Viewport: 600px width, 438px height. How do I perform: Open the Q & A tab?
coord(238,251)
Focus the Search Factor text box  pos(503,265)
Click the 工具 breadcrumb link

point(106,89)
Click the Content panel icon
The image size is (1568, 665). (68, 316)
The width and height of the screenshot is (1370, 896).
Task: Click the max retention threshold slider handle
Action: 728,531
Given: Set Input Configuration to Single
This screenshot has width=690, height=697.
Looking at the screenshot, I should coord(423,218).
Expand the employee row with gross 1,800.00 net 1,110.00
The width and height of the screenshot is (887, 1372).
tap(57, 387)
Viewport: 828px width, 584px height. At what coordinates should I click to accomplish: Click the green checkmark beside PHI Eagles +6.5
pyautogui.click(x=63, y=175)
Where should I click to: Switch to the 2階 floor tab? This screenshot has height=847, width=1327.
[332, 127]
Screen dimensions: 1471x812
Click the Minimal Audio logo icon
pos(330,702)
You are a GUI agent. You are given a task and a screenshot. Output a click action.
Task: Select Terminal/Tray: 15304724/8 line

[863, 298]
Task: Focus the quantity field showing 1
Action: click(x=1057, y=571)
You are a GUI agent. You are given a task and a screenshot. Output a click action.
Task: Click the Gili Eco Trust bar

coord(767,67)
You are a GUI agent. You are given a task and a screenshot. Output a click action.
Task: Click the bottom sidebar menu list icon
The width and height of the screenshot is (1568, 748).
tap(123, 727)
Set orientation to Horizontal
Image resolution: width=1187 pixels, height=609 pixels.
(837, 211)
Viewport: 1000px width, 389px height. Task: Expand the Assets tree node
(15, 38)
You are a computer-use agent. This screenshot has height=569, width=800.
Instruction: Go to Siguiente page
◆ ◆ ◆
*ACTIVITY:* Retype the records above, but only those lines that fall between the line containing "Where should I" and the line containing "Task: Click the bottom sidebar menu list icon", with both of those lines included, exactly as written.

*EXERCISE ANSWER:*
Where should I click to: Switch to the 2階 floor tab? This screenshot has height=847, width=1327.
[332, 127]
Screen dimensions: 1471x812
Click the Minimal Audio logo icon
pos(330,702)
You are a GUI agent. You are given a task and a screenshot. Output a click action.
Task: Select Terminal/Tray: 15304724/8 line

[863, 298]
Task: Focus the quantity field showing 1
Action: click(x=1057, y=571)
You are a GUI agent. You are given a task and a screenshot. Output a click action.
Task: Click the Gili Eco Trust bar

coord(767,67)
You are a GUI agent. You are given a task and a screenshot. Output a click action.
Task: Click the bottom sidebar menu list icon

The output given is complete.